Get the portion size right

Rat eatingSo, how do we get fat? I always thought that it was fairly straightforward: you like your food too much, put an excessive amount on your plate and therefore shovel down more fuel than you’re actually going to use. As a result it then gets stored on your stomach and fewer members of the opposite sex fancy you.

But no, it appears that it’s not about a lack of meal planning or actually thinking about what’s on the table in front of you. Studies suggest that it’s because we’re cerebrally speed challenged. Or, to put it in words of one syllable, we’re slow.

Various studies with real people have confirmed this. Furthermore, tests with rats, which I’m assured are very similar creatures to humans, have found that they have nerve endings that are slower to send a signal when their stomachs are full, thus leading them to overeat at every meal.

Now, I don’t know about you, but my feeding habits are a little different from that of rats in that I don’t have my food scattered around my living environment in the way they do, allowing them to eat at will. My habits comprise a little bit of planning based on experience and, because I actually think ahead and make my own meals, I usually serve up just about the right amount. But these scientists at Yale University were quoted as saying that: “It appears that this base wiring of the brain is a determinant of one’s vulnerability to develop obesity”. Yeah, like, they don’t know when to stop.

Shouldn’t we be credited with a little more intelligence than rats? Aren’t we supposed to learn from our experiences in a way that makes us superior to common rodents? And how many rats have you seen in the kitchen with a measuring spoon and a set of scales?

I give my pigs only so much food a day so that they don’t snaffle it all down in one go and end up getting fat too fast. If I allowed them to eat as much as they wanted, they’d certainly become porkers before I wanted them to and that’s just the method used in intensive pig farming. After all, the quicker they get to slaughter weight the faster the return on capital invested. Never mind the pig’s quality of life or the resulting meat.

But there’s a few subtle differences here. First, we’re not, as far as I’m aware, trying to fatten ourselves up to be eaten. And second, while pigs may be some of the more intelligent farmyard animals, they haven’t yet managed to teach themselves to cook.
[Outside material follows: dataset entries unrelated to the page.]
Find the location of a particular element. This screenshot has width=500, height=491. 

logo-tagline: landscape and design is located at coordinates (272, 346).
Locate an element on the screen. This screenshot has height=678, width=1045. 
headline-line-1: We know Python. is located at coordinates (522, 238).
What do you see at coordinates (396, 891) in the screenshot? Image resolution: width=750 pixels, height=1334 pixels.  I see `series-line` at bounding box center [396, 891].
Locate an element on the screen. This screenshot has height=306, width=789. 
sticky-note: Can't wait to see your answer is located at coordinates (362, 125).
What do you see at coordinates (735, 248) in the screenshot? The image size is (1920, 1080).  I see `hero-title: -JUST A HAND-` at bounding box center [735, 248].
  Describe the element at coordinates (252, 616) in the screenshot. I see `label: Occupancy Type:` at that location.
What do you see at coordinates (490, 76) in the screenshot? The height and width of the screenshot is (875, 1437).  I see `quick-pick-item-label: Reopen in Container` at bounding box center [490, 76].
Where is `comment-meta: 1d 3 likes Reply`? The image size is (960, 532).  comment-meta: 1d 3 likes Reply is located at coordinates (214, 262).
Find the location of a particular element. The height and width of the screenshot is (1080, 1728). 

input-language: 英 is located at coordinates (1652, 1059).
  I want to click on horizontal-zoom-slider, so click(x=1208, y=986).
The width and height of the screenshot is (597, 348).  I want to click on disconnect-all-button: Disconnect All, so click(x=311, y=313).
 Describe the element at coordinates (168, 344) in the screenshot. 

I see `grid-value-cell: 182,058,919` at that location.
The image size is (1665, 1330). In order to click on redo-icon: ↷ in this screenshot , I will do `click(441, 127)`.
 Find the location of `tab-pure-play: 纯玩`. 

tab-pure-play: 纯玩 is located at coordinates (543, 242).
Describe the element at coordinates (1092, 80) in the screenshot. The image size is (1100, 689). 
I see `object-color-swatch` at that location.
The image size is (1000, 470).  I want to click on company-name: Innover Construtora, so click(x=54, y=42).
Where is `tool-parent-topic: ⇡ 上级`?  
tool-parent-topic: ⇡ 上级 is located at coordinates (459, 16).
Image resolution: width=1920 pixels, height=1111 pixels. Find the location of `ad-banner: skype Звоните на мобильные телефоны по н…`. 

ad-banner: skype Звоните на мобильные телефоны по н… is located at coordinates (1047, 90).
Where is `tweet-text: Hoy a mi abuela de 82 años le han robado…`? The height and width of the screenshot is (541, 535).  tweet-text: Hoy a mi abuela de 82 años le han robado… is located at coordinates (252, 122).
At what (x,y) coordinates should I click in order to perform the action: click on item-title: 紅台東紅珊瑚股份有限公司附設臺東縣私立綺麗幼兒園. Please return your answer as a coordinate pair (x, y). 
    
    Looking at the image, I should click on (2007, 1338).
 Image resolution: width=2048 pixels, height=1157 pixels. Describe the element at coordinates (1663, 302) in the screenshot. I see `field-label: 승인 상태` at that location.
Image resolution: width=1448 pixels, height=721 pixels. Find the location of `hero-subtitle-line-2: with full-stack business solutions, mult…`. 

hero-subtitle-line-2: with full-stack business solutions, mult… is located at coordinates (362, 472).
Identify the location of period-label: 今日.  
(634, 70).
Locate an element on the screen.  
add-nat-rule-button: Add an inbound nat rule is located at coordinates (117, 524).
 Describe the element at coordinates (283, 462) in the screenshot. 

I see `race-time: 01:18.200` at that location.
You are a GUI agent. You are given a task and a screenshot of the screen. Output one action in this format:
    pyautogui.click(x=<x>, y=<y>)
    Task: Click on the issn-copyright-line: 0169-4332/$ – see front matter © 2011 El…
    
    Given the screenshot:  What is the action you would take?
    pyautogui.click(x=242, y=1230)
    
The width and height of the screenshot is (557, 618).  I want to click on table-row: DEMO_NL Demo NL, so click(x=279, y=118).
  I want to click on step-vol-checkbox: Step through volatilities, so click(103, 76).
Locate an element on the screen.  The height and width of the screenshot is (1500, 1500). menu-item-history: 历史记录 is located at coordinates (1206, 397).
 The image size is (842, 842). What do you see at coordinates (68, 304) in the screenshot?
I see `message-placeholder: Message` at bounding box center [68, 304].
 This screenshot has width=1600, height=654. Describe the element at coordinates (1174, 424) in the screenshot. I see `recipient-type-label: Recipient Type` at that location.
But we have. Or some of us have. And those that have taught themselves to prepare and cook their own meals tend to serve a predetermined amount – a bit like I do with my pigs – rather than just emptying the larder cupboard and putting all the available food on the table and eating until our slow brain tells us we’ve had enough – just 20 minutes too late.

This is the trouble with comparing ourselves with other animals. We may have similar slow nerve endings but rats don’t go to school or read the recipes in glossy magazines.

Well that’s food dealt with but at least I now know that when I go for the occasional drink in the pub, it’s not my fault when I fall off my bar stool. It’s because I’m slow.